Or le NFP inscrit sa mesure de hausse du SMIC dans un écosystème dédié à la relance économique, avec des plans d’investissement dans les infrastructures, des créations de poste dans la fonction publique, une structuration de l’économie vers la bifurcation écologique. La législation changera donc profondément et ces 29 000 emplois, même à prendre le chiffre au pied de la lettre, pèseront bien peu au regard du « gisement potentiel d’au moins 495 000 emplois nets en 5 ans » que l’Institut Rousseau discerne dans le programme du NFP, selon sa note du 27 juin 2024.
Ces créations de poste et cette hausse de la consommation seront d’autant plus susceptibles de contrer tassement des salaires que la conditionnalité des aides publiques sera la norme. Pas question de faire un CICE où l’on déverse des milliards dans la poche des entreprises pour « inciter » à augmenter les salaires ou à créer des emplois sans aucun moyen de contrôle. Le Nouveau Front Populaire entend, même si nous n’y sommes plus habitués, avoir une certaine rigueur, une certaine efficacité, dans l’utilisation de l’argent public.
En plus de la hausse du SMIC viennent, notamment, quatre mesures d’urgence sociale absolument nécessaires que le Nouveau Front Populaire a chiffré à 25 milliards d’euros.
La hausse de 10% du point d’indice des fonctionnaires, la gratuité intégrale de l’école publique (cantine, transport, fournitures périscolaires…), la revalorisation des APL de 10% et, enfin, l’abrogation immédiate de la réforme des retraites et de la réforme de l’assurance chômage.
Où trouver ces 25 milliards d’euros ? Les solutions ne manquent pas.

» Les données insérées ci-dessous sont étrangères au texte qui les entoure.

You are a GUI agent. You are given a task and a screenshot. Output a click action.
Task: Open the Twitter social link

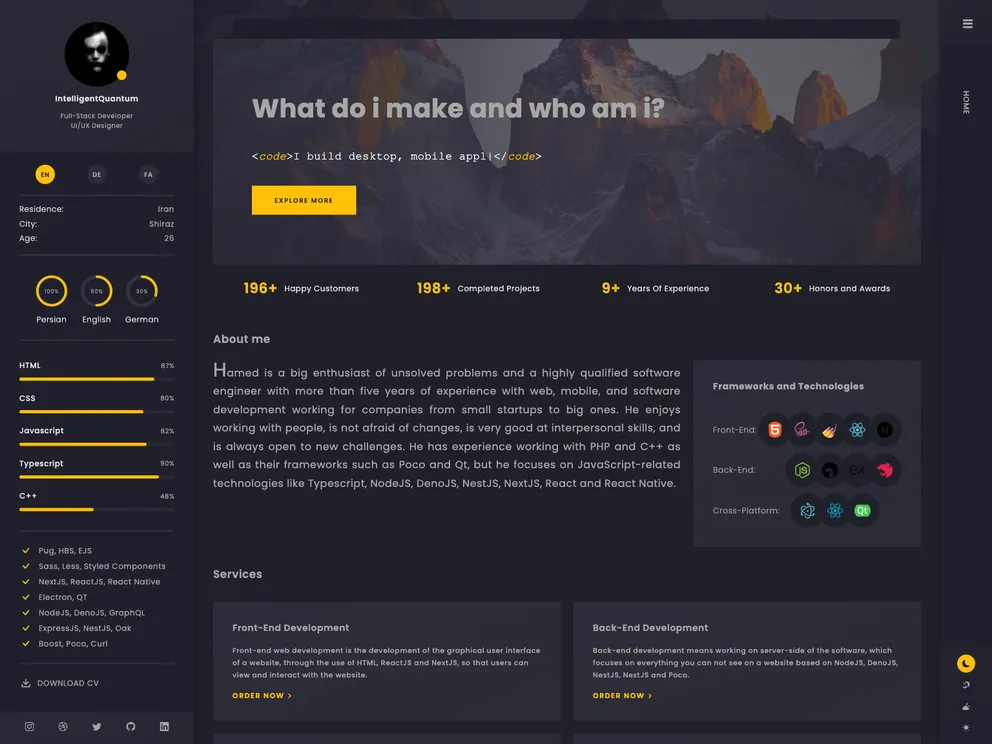coord(97,727)
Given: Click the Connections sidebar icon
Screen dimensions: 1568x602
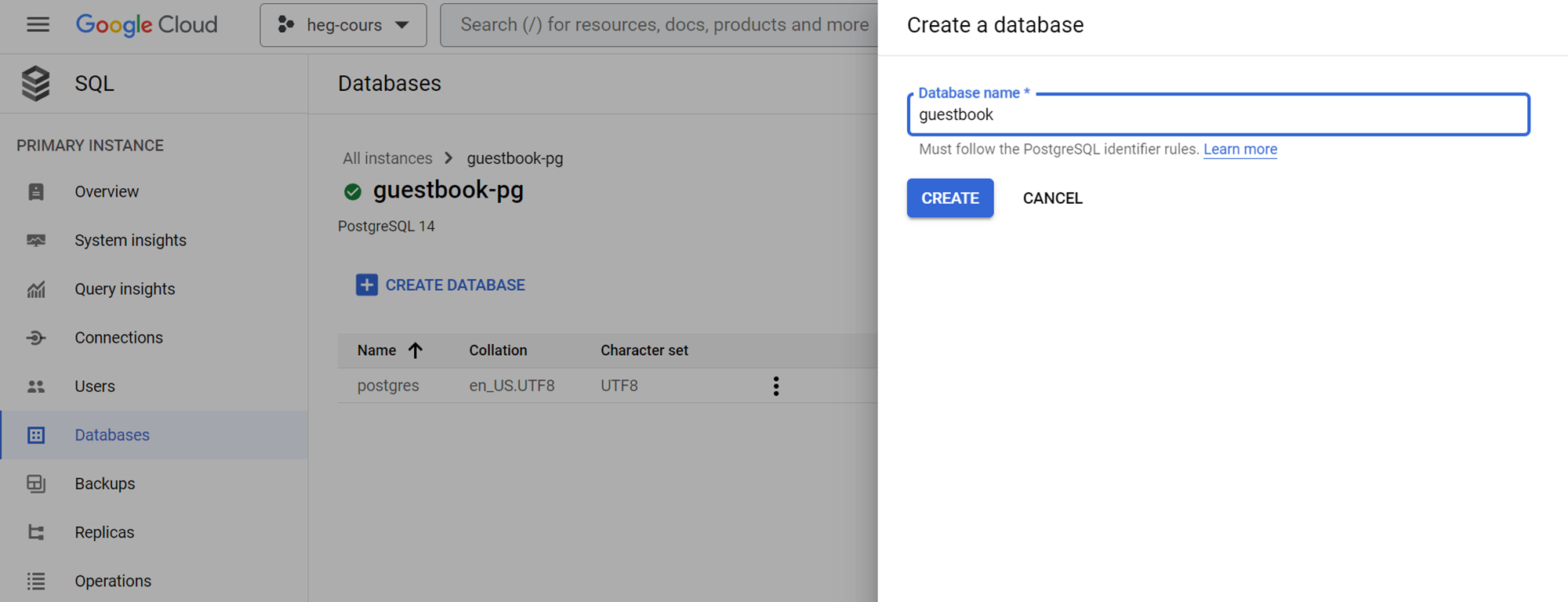Looking at the screenshot, I should [x=36, y=338].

Cibler les superprofits, d’abord, avec une taxe pérenne automatiquement appliquée dès lors qu’un seuil de plus de 20% de profits de plus que la moyenne des 4 dernières années est atteint, pour les entreprises du CAC 40. L’outil, s’il avait été appliqué, aurait rapporté 20 milliards d’euros en 2023, selon les travaux de l’ONG Oxfam.

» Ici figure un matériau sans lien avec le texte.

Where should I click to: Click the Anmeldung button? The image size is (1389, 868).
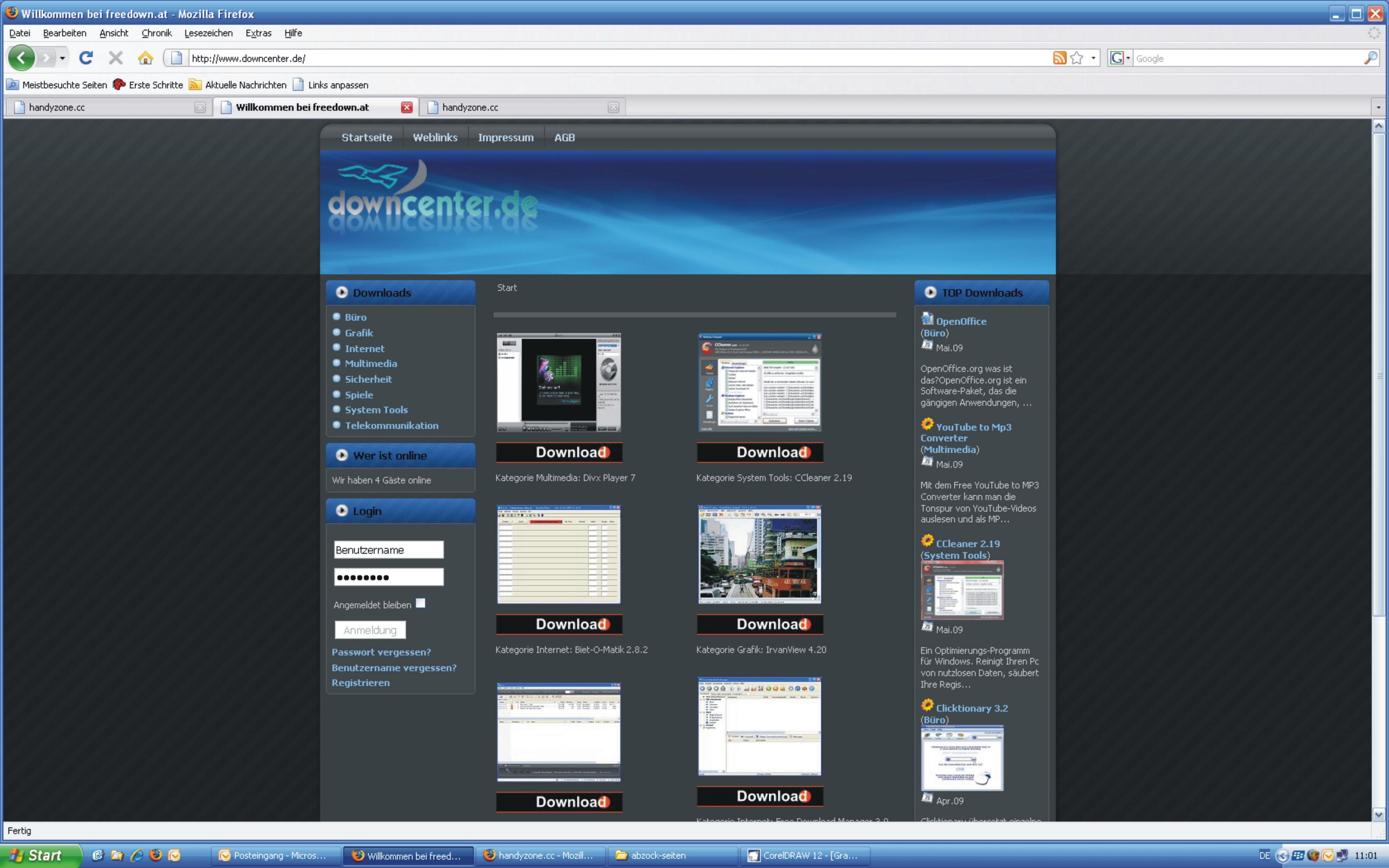coord(371,630)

Par prudence, le Nouveau Front Populaire, qui souhaite cette mesure, l’estime capable de produire 15 milliards d’euros de nouvelles rentrées fiscales. Le rétablissement de l’Impôt de Solidarité sur la Fortune est aussi à l’ordre du jour, mais un ISF renforcé, global, que l’on cessera de truffer de régimes d’exceptions et de niches fiscales, et qui, lui aussi, rapportera 15 milliards d’euros selon les projections programmatiques du NFP, soutenues par plus de 300 économistes dans un appel du 25 juin publié sur le Nouvel Obs.
Ainsi prétendre que le NFP se soucierait pas de financer ses mesures relève, au mieux, d’un manque d’informations et, au pire, d’une désinformation détestable, à des fins qui ne le sont pas moins. En effet, comment accepter que, selon le baromètre français de la pauvreté et de la précarité, 16% des Français disent devoir régulièrement sauter des repas du fait de leur précarité ? Comment l’accepter, alors qu’en desserrant l’étau qui pèse sur les ménages et en donnant les moyens aux français de vivre, il y aurait la possibilité de conjuguer un dynamisme économique réel et la justice sociale ?
Combattre le récit d’une injustice invincible pour soutenir la démocratie
L’Espagne, dirigé par une gauche combattive et efficace, a réussi à hausser le salaire minimum, à améliorer le montant des retraites, de l’assurance chômage, à réinstaurer partout le dialogue social, tout en faisant passer le taux de CDI de 10 à 50% et va boucler l’année 2024 sur une croissance supérieure à 2%. Et cela sans qu’on ait observé de grandes colonnes de patrons désespérés fuyant le pays avec leurs lingots sous le bras ! Alors pourquoi ne pas s’inspirer de cette réussite éclatante ?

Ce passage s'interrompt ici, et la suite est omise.